Department of Pathology and Laboratory Medicine, University of British Columbia, Vancouver BC, Canada.
Curr Opin Neurol. 2010 Jun;23(3):293-9. doi: 10.1097/WCO.0b013e328337f451.
Although a number of factors contribute to the high mortality and morbidity associated with traumatic brain injury (TBI), the development of cerebral edema with brain swelling remains the most significant predictor of outcome. The present review summarizes the most recent advances in the understanding of mechanisms associated with development of posttraumatic cerebral edema, and highlights areas of therapeutic promise.
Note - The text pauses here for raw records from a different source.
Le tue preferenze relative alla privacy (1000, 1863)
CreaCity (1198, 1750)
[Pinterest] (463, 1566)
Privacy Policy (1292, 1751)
Despite the predominance of cytotoxic (or cellular) edema in the first week after traumatic brain injury, brain swelling can only occur with addition of water to the cranial vault from the vasculature. As such, regulation of blood-brain barrier permeability has become a focus of recent research seeking to manage brain edema. Aquaporins, matrix metalloproteinases and vasoactive inflammatory agents have emerged as potential mediators of cerebral edema following traumatic brain injury. In particular, kinins (bradykinins) and tachykinins (substance P) seem to play an active physiological role in modulating blood-brain barrier permeability after trauma. Substance P neurokinin-1 receptor antagonists show particular promise as novel therapeutic agents.
Attenuating blood-brain barrier permeability has become a promising approach to managing brain edema and associated swelling given that increases in cranial water content can only be derived from the vasculature. Inflammation, both classical and neurogenic, offers a number of attractive targets.
尽管许多因素导致与创伤性脑损伤(TBI)相关的高死亡率和高发病率,但脑水肿导致的脑肿胀仍然是预后的最显著预测因素。本综述总结了目前对创伤性脑水肿相关机制的最新认识进展,并突出了有治疗前景的领域。
尽管在创伤性脑损伤后的第一周,细胞毒性(或细胞)水肿占主导地位,但只有当血管中的水进入颅腔时,脑肿胀才会发生。因此,调节血脑屏障通透性已成为寻求管理脑水肿的近期研究重点。水通道蛋白、基质金属蛋白酶和血管活性炎症介质已成为创伤性脑损伤后脑水肿的潜在介质。特别是激肽(缓激肽)和神经激肽(P 物质)似乎在创伤后调节血脑屏障通透性方面发挥着积极的生理作用。P 物质神经激肽-1 受体拮抗剂作为新型治疗药物具有特殊的应用前景。
鉴于颅内容量的增加只能来源于血管,因此降低血脑屏障通透性已成为管理脑水肿和相关肿胀的一种有前途的方法。经典和神经源性炎症提供了许多有吸引力的靶点。